Small Business Insurance Market Primed for Consolidation

November 18, 2014

If heavy competition breeds consolidation, then the property/casualty small business insurance market is ripe for it in the coming years.

Both large and small insurers devote lots of attention to the space, but no single company carries more than a tiny portion of the overall market, Conning points out in a new study.

Importantly, a winning insurer will have high levels of automation and efficient customer service in its arsenal to help achieve this goal, Conning said, terming the winning ingredient “insurers with scale and robust technology.” (At the same time, newly consolidated insurers and brokers will drive clients to favored insurers, the report concludes.)

That shift will only grow faster over the next five years and could, in fact, disrupt the market if insurers using automation advances such as “digital distribution” grow large enough and grab substantial market presence, Conning notes.

Plenty is at stake.

The overall small business market premium hit $81 billion in 2013, according to Conning estimates included in the report. Excluding specialty and high-hazard business, the principal small business market premium is at $58 billion. That comes down to 20 percent of the U.S. property/casualty commercial market premium, study author and Conning consultant Clint Harris said in a prepared statement.

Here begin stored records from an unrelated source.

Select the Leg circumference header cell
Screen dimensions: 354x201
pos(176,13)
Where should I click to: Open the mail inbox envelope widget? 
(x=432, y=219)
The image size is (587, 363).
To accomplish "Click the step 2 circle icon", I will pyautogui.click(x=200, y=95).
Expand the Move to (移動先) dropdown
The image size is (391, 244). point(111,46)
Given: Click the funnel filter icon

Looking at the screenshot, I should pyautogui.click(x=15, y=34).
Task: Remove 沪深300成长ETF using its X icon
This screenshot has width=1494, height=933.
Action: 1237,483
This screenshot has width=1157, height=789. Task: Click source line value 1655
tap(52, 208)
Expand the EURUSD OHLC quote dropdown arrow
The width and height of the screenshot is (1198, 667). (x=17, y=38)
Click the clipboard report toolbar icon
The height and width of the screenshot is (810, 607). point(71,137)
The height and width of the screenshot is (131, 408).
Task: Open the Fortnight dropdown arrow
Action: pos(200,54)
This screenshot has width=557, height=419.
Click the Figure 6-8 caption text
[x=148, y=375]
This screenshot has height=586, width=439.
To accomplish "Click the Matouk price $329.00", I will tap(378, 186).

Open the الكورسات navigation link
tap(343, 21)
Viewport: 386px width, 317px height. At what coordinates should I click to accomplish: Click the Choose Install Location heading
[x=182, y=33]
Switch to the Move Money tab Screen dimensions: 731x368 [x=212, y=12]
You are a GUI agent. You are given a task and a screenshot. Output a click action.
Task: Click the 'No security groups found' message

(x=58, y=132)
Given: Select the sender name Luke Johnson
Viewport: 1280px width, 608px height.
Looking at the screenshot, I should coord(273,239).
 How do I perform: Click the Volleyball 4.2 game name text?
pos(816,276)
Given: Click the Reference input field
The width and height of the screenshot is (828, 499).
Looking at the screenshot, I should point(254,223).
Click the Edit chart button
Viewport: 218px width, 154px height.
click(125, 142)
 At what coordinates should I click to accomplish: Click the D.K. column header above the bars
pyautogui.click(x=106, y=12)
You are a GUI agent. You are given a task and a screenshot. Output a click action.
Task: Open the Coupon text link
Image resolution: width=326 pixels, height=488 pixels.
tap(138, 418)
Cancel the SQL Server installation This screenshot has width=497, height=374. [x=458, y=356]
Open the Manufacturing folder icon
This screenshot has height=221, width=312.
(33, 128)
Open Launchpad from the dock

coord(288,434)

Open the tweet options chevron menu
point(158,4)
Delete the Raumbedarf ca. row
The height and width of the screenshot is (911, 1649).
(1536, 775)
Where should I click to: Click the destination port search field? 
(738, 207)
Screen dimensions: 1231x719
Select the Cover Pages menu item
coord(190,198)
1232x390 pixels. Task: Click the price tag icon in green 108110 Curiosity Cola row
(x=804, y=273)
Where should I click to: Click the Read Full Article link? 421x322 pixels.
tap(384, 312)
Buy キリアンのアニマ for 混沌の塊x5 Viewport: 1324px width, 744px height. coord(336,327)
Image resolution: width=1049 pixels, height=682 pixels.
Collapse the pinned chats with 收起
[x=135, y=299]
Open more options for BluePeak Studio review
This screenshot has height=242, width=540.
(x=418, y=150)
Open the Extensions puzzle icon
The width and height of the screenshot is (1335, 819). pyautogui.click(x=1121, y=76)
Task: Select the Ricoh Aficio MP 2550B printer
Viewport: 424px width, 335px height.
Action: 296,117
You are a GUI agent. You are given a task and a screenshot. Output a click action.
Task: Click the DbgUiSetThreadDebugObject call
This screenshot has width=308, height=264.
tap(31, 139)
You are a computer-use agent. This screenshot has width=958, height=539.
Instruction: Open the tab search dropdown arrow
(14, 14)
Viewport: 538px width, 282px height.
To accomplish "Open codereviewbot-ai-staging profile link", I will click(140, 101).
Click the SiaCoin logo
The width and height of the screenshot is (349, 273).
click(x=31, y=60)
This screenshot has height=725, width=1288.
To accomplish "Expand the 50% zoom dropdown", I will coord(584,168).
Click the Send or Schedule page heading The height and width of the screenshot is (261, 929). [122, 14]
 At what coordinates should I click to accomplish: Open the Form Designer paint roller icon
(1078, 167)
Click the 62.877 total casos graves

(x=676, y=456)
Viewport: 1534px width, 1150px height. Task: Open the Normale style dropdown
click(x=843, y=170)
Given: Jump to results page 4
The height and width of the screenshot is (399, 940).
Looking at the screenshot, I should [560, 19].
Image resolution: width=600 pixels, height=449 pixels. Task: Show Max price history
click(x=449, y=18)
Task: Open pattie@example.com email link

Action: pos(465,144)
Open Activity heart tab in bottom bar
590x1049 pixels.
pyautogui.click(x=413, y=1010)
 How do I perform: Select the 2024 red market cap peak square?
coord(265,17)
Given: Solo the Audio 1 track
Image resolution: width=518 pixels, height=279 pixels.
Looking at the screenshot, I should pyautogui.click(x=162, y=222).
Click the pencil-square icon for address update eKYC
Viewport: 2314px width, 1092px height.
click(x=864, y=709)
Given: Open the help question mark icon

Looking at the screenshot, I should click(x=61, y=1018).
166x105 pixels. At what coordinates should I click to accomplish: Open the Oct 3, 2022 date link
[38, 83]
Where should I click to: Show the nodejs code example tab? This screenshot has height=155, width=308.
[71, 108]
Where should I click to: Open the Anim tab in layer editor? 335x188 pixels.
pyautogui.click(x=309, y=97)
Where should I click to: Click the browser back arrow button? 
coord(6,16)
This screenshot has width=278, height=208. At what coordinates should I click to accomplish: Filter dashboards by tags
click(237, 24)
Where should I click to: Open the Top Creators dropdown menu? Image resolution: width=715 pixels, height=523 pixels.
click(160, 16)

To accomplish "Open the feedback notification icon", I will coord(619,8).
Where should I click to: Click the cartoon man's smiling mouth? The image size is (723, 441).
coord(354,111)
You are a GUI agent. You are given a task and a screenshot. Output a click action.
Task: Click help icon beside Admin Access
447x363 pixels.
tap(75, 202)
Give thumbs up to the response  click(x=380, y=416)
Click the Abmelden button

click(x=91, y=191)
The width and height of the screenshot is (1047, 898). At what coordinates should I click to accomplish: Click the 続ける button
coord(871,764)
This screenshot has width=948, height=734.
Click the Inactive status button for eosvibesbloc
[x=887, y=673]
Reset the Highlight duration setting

But no insurer currently has more than six percent of the market, Harris said.

That could change pretty quickly, as rivals vie for a greater share over the next five years. The Conning report projects 8.4 percent growth over the next five years for the principal small business market, from $58 billion premium potential in 2013 to $63 billion in 2018. Of course, that is fairly robust, but it is a bit lower than the 10.1 percent growth rate project for the remaining commercial business market. Why the difference? It “reflects the long-term trend of relatively less employment growth in the small business market compared to the rest of the business communities,” Conning said.

To gain a bigger piece of the property/casualty small business insurance market, small insurers may have some catching up to do, and could lose ground against large-sized rivals, considering that the bigger insurers in the space seem to be making quicker strides.

“Large insurers in small commercial have made significant market share gains in the last five years,” Conning said. “Leading companies are positioning themselves for further market share gains by investing heavily in technology and analytics to meet the evolving needs of an increasingly sophisticated customer,” Steve Webersen, director of research at Conning, said in a prepared statement.

Conning’s full 2014 report is called “The Small Business Sector for Property Casualty Insurance: Market Shift Coming.”